> **Task to complete**
Your job is to copy every line in the material containing the word "card".

<<<<

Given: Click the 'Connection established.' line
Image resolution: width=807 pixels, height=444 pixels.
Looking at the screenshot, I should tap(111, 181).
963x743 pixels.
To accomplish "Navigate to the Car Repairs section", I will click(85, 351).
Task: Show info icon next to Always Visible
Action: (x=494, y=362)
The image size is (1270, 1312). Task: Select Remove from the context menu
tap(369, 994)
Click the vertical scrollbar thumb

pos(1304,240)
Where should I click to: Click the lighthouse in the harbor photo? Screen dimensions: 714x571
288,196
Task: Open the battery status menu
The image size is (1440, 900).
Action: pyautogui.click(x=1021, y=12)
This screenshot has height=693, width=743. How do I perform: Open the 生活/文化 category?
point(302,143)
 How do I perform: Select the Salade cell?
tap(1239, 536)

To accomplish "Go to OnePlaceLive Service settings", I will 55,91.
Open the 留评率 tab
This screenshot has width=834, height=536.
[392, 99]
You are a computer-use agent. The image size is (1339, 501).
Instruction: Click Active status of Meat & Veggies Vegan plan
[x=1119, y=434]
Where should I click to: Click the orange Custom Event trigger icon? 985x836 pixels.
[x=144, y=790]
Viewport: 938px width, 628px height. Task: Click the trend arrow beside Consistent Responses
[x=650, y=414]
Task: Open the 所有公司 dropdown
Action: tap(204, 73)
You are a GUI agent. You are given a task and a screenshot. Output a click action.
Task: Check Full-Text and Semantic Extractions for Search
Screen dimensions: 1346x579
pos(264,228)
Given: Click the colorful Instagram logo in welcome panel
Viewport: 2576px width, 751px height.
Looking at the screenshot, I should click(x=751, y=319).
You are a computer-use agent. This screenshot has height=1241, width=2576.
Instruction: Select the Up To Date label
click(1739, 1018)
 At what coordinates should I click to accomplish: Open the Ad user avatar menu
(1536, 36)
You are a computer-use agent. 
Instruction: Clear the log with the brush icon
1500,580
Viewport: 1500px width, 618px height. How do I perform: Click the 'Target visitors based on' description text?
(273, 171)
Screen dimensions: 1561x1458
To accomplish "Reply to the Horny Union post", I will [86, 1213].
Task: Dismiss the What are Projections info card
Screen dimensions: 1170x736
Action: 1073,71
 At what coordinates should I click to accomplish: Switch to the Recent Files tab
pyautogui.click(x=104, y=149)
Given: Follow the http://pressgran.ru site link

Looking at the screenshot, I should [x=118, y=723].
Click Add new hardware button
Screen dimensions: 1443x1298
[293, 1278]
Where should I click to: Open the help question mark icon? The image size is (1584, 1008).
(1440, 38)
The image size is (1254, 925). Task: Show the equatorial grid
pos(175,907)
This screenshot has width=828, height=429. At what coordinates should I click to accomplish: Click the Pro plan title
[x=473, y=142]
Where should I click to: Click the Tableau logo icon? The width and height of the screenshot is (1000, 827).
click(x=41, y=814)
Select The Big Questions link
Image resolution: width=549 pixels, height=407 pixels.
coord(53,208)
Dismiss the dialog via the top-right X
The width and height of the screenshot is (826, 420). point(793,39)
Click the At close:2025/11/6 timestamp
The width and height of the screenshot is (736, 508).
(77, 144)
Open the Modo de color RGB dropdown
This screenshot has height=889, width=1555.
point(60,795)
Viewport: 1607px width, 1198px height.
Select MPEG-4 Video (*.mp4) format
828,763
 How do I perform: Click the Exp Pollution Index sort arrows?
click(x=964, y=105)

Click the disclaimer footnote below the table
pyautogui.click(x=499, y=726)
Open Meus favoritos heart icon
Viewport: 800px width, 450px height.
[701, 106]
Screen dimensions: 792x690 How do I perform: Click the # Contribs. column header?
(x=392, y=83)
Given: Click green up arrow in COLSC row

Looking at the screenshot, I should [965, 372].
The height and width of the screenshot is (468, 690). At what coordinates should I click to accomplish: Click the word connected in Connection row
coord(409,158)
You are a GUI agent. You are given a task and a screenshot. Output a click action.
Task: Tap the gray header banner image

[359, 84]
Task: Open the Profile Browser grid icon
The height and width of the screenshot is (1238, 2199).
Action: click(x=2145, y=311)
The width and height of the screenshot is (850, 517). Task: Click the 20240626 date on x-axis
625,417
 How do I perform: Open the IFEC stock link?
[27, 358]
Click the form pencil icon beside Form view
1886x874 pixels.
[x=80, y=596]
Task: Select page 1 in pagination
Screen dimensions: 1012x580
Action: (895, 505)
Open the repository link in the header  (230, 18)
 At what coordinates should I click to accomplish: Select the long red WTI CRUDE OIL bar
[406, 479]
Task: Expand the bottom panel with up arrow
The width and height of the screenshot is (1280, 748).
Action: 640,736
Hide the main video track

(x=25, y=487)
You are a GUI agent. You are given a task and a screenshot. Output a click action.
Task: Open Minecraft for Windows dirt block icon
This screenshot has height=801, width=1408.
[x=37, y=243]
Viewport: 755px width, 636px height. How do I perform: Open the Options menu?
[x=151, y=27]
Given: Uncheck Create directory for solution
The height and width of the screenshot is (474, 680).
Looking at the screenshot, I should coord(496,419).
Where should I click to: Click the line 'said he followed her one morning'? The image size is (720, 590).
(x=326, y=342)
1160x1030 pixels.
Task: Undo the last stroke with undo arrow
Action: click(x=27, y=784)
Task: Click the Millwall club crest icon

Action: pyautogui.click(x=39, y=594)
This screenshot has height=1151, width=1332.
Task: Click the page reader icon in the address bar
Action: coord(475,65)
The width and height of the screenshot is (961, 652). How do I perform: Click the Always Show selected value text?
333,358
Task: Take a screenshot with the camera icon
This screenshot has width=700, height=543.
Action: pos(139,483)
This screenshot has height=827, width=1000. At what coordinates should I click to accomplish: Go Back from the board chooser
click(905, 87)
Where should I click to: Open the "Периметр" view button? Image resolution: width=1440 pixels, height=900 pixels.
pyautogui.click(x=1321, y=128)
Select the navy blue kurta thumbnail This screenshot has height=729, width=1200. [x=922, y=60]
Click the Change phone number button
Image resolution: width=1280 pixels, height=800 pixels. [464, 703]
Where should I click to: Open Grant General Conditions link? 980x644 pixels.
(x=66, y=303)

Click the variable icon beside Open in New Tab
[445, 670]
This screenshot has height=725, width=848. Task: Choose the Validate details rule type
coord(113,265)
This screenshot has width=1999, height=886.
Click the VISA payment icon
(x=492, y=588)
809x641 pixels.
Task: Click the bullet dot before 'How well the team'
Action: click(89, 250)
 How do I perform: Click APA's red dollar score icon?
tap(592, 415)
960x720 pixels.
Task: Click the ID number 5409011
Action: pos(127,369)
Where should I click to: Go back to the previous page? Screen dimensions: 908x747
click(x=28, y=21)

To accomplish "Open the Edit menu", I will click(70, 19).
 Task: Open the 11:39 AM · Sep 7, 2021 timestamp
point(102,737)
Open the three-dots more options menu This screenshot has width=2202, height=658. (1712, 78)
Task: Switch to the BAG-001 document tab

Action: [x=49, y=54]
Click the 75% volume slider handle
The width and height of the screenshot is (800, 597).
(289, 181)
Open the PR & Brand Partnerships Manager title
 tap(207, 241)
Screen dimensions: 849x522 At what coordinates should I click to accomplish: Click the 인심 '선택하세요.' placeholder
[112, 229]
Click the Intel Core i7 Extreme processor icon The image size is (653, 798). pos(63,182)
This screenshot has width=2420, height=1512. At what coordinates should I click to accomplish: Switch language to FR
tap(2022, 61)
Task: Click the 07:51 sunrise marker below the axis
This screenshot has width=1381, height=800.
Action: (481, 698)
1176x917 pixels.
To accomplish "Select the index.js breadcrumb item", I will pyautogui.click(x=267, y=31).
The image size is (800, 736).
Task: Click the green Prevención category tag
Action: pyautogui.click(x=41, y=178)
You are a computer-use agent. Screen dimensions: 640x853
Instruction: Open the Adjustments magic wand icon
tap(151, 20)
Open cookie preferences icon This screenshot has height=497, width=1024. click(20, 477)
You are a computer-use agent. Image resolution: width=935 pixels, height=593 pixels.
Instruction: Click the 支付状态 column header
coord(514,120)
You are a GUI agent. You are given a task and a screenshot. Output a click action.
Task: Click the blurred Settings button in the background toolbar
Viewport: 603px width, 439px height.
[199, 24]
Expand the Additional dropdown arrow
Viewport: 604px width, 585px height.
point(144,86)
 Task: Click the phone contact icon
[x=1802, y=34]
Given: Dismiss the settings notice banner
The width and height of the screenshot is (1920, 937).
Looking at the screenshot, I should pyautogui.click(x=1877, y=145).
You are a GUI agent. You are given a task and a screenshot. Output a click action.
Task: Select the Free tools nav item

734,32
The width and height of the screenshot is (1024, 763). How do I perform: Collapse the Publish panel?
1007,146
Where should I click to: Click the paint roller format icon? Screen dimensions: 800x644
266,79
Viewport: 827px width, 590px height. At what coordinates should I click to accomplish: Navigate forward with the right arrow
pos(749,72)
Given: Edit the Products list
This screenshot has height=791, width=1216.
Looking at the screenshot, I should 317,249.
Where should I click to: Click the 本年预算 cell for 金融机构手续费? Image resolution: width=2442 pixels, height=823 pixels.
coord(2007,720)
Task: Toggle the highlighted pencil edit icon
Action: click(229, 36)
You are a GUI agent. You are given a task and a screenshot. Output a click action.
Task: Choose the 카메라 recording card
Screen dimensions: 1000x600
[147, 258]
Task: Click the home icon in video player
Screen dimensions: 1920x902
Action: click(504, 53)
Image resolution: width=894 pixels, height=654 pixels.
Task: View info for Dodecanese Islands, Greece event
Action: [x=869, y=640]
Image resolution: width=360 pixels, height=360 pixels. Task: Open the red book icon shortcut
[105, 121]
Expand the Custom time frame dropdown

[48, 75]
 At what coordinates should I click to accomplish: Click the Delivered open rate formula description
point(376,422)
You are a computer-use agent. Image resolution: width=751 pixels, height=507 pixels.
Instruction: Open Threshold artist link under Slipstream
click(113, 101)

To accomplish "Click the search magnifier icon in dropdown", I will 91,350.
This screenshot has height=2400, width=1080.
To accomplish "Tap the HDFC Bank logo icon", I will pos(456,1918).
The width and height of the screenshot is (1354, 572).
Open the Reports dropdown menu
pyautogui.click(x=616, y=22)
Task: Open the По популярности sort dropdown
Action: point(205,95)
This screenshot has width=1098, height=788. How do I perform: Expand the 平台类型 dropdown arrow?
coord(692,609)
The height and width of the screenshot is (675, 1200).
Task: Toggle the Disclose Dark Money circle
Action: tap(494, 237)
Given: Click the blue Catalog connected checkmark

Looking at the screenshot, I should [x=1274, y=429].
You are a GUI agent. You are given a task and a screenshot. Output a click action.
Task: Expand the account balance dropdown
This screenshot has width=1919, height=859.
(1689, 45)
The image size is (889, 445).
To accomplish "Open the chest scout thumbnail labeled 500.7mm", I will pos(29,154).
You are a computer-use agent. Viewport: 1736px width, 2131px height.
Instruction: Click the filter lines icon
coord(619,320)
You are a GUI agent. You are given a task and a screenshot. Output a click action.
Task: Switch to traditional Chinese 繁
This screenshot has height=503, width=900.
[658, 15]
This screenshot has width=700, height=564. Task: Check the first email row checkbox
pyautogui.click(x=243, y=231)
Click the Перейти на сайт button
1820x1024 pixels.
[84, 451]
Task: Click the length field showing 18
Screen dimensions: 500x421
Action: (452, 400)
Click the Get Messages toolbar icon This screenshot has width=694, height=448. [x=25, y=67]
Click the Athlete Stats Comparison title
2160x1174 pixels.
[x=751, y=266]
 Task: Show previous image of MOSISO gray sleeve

>>>>

> **Written reply**
Task: Dismiss the What are Projections info card
Task: Choose the 카메라 recording card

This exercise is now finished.